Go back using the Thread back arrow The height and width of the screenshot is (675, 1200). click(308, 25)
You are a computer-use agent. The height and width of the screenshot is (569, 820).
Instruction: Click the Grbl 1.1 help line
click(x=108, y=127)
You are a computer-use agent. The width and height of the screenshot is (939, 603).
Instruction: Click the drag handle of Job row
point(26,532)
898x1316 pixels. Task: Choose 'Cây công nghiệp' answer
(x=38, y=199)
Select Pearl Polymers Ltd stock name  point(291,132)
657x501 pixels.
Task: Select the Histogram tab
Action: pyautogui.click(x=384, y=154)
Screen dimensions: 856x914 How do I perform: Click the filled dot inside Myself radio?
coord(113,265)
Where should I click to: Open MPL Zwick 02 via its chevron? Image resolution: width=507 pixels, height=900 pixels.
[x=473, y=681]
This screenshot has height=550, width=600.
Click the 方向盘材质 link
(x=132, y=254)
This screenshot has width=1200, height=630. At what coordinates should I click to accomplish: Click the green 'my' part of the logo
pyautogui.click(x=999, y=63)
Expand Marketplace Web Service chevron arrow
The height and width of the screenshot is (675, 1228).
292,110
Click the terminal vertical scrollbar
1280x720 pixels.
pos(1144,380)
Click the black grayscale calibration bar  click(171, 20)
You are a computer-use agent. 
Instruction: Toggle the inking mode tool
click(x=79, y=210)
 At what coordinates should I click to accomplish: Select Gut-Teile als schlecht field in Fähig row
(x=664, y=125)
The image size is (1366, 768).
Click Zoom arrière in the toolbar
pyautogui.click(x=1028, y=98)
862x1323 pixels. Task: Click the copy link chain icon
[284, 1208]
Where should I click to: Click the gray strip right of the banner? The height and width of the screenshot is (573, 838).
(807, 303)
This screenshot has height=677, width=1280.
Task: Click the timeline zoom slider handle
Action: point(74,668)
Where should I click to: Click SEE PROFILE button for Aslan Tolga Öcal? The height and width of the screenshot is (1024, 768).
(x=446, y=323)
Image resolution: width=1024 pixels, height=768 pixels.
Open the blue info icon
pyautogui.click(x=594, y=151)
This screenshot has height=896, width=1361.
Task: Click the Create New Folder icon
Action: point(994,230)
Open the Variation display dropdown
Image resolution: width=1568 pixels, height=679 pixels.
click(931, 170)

# # # #

* _PROBLEM DETAILS_:
Of the lines above, extract only those from the line with "Click the terminal vertical scrollbar" to the line with "The image size is (1366, 768).", both included, exactly as written.

* _EXERCISE SOLUTION_:
Click the terminal vertical scrollbar
1280x720 pixels.
pos(1144,380)
Click the black grayscale calibration bar  click(171, 20)
You are a computer-use agent. 
Instruction: Toggle the inking mode tool
click(x=79, y=210)
 At what coordinates should I click to accomplish: Select Gut-Teile als schlecht field in Fähig row
(x=664, y=125)
The image size is (1366, 768).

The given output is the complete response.